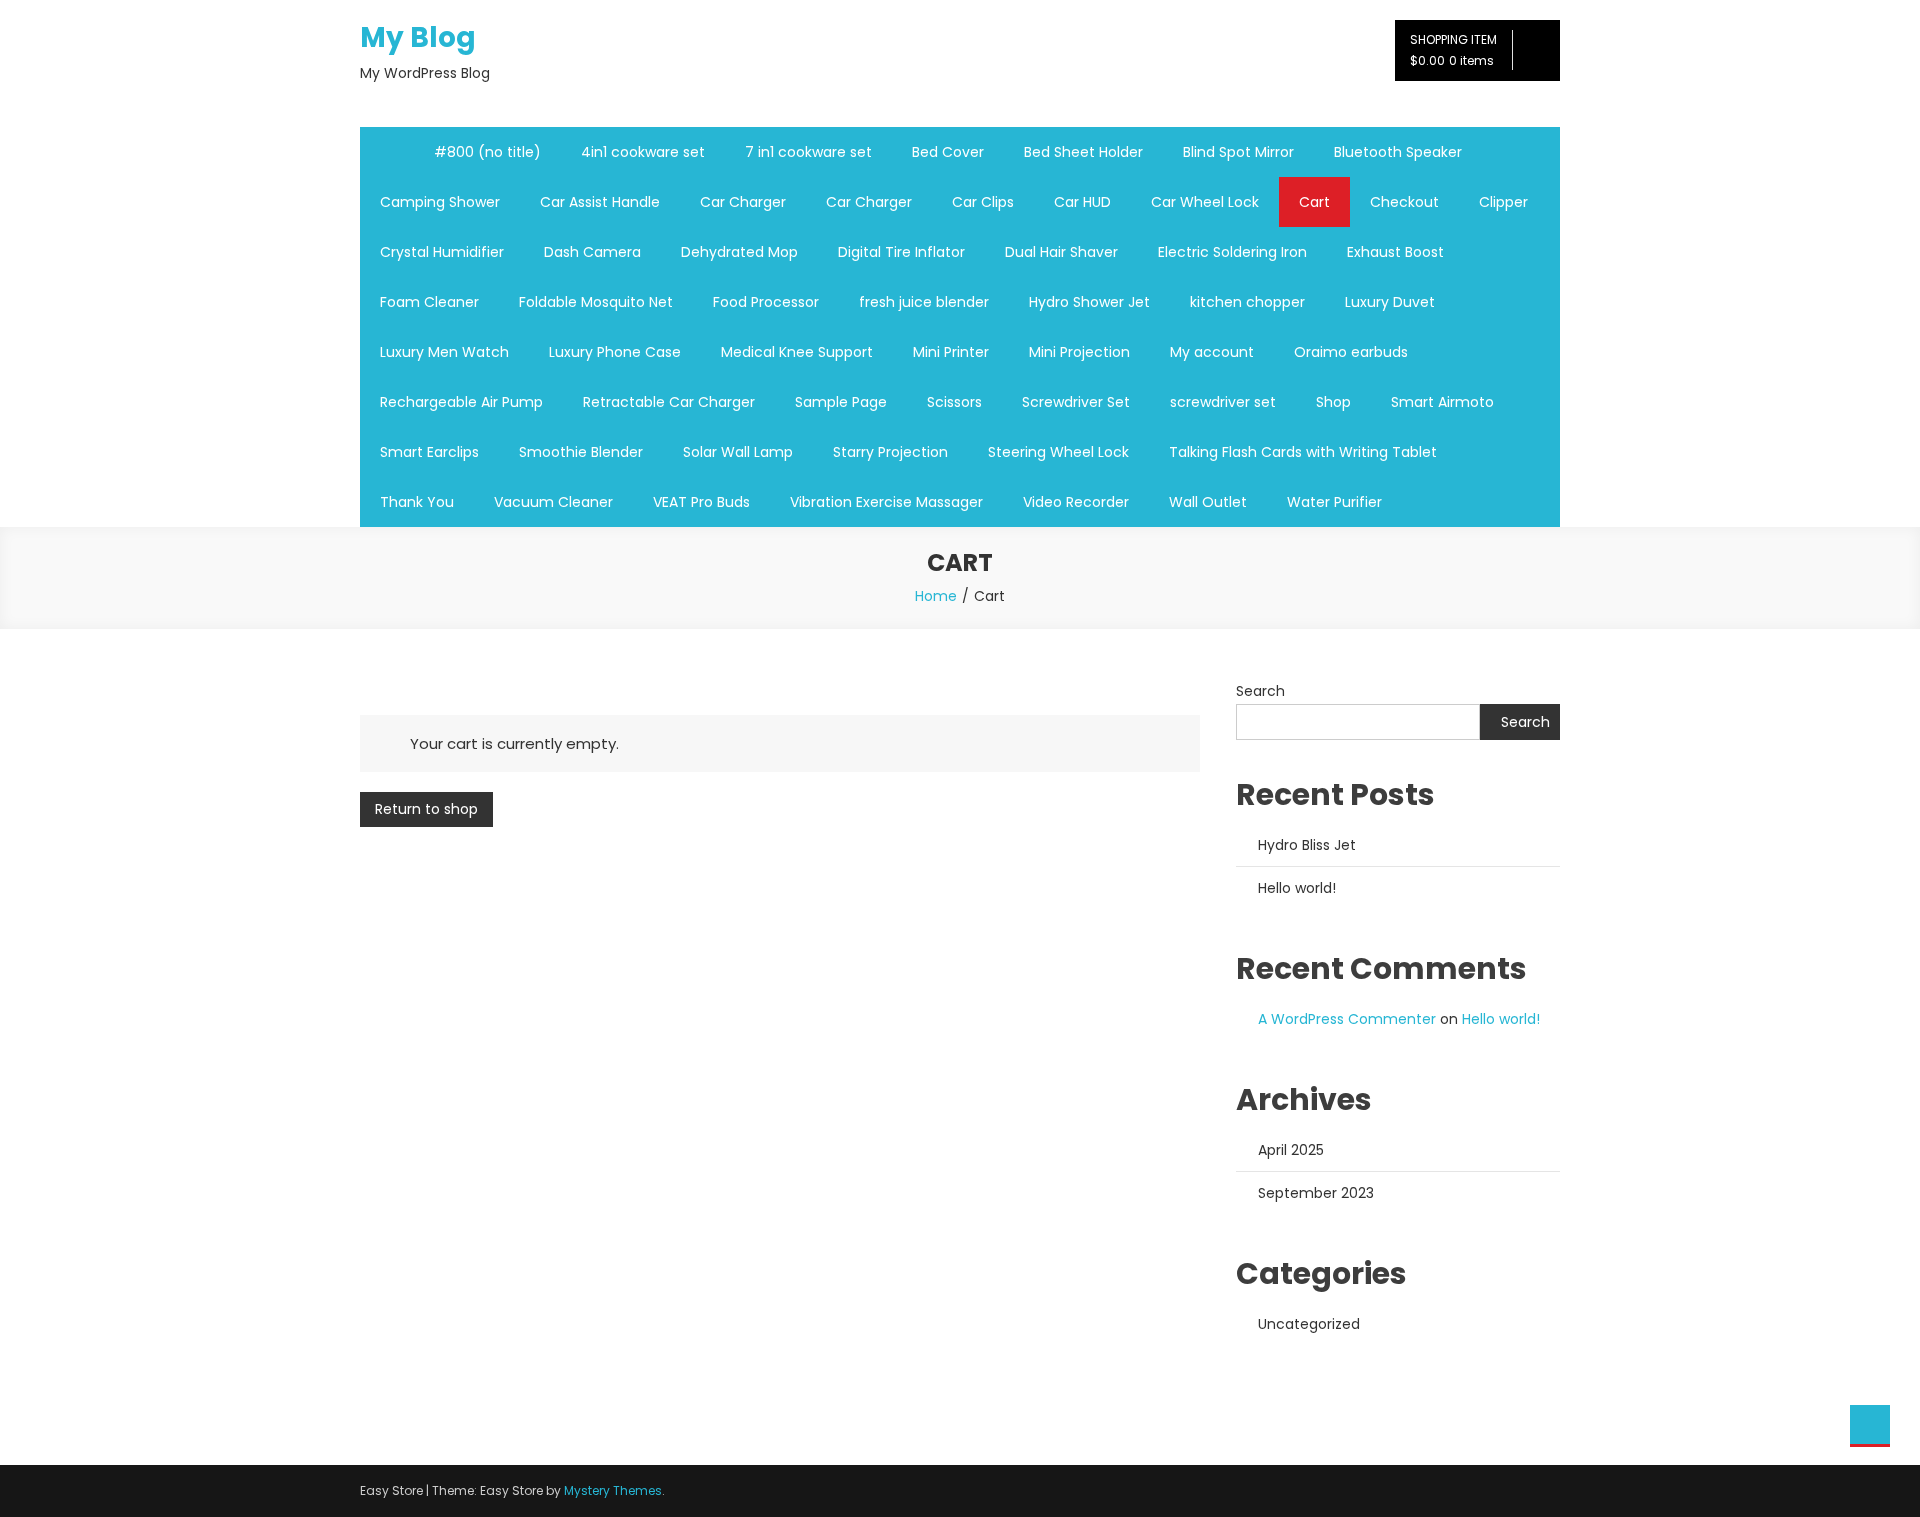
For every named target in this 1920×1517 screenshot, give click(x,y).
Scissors (954, 402)
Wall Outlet (1208, 502)
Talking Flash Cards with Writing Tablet (1303, 452)
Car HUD (1082, 202)
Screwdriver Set (1076, 402)
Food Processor (766, 302)
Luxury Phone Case (615, 352)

┄┄┄┄┄┄┄┄┄┄┄┄┄┄┄┄┄┄┄┄

TASK TO COMPLETE = The records above must be returned exactly, with each picture omitted.

SOLUTION =
For every named target in this 1920×1517 screenshot, give click(x,y).
Scissors (954, 402)
Wall Outlet (1208, 502)
Talking Flash Cards with Writing Tablet (1303, 452)
Car HUD (1082, 202)
Screwdriver Set (1076, 402)
Food Processor (766, 302)
Luxury Phone Case (615, 352)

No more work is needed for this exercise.